◆ WHAT YOU WILL DO: Look through the data that follows and copy each line with the string "target".

Stored data:
****************************************
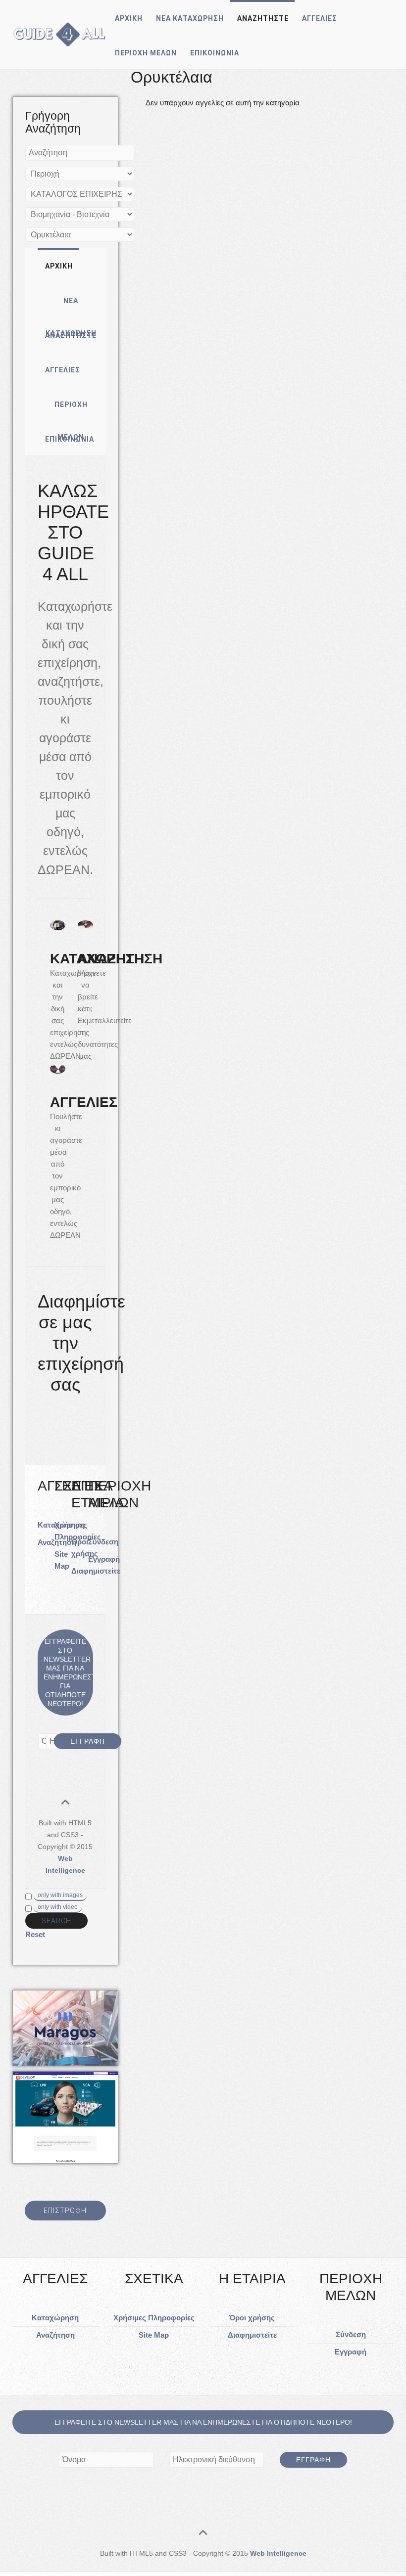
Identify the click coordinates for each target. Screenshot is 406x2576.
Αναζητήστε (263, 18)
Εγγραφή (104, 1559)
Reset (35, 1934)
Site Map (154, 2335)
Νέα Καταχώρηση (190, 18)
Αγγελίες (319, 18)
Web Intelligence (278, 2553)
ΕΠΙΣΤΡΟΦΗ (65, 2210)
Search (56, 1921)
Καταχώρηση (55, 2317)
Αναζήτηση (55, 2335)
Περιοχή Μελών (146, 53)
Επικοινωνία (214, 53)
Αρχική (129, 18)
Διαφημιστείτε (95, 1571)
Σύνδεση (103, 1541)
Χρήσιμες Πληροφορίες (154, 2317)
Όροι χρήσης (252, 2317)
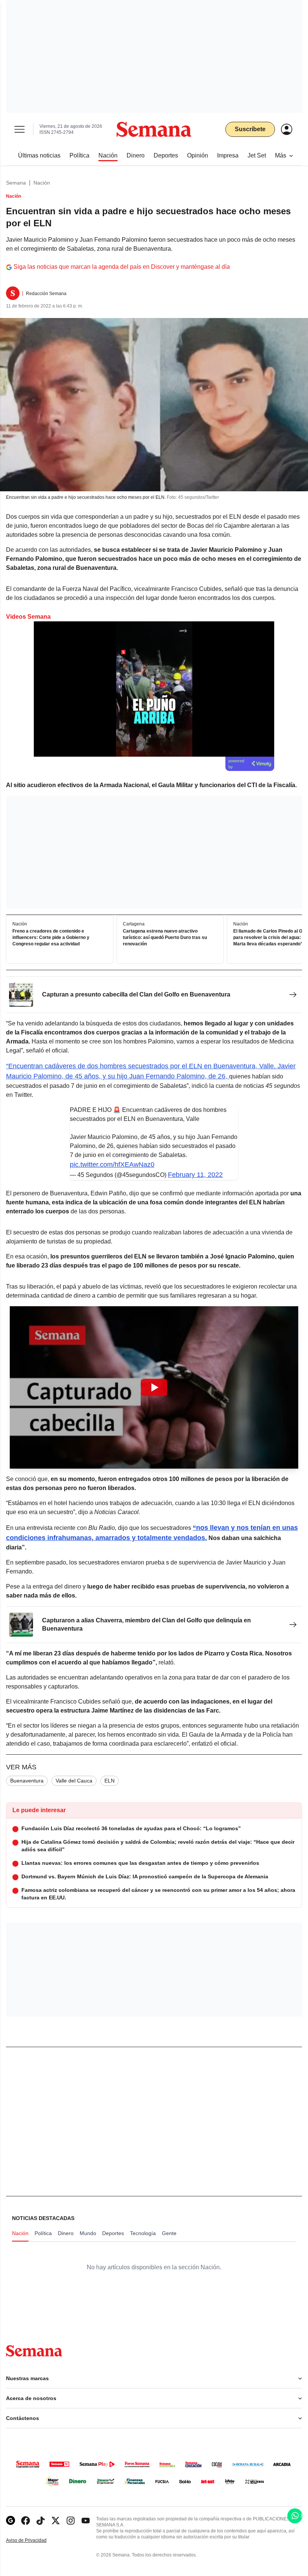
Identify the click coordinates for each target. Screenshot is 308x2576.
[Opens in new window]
****************************************
◆ WRITTEN ANSWER:
Identify the click coordinates for each target. Screenshot is 406x2576.
Identify the click coordinates for each target. Screenshot is 308x2576.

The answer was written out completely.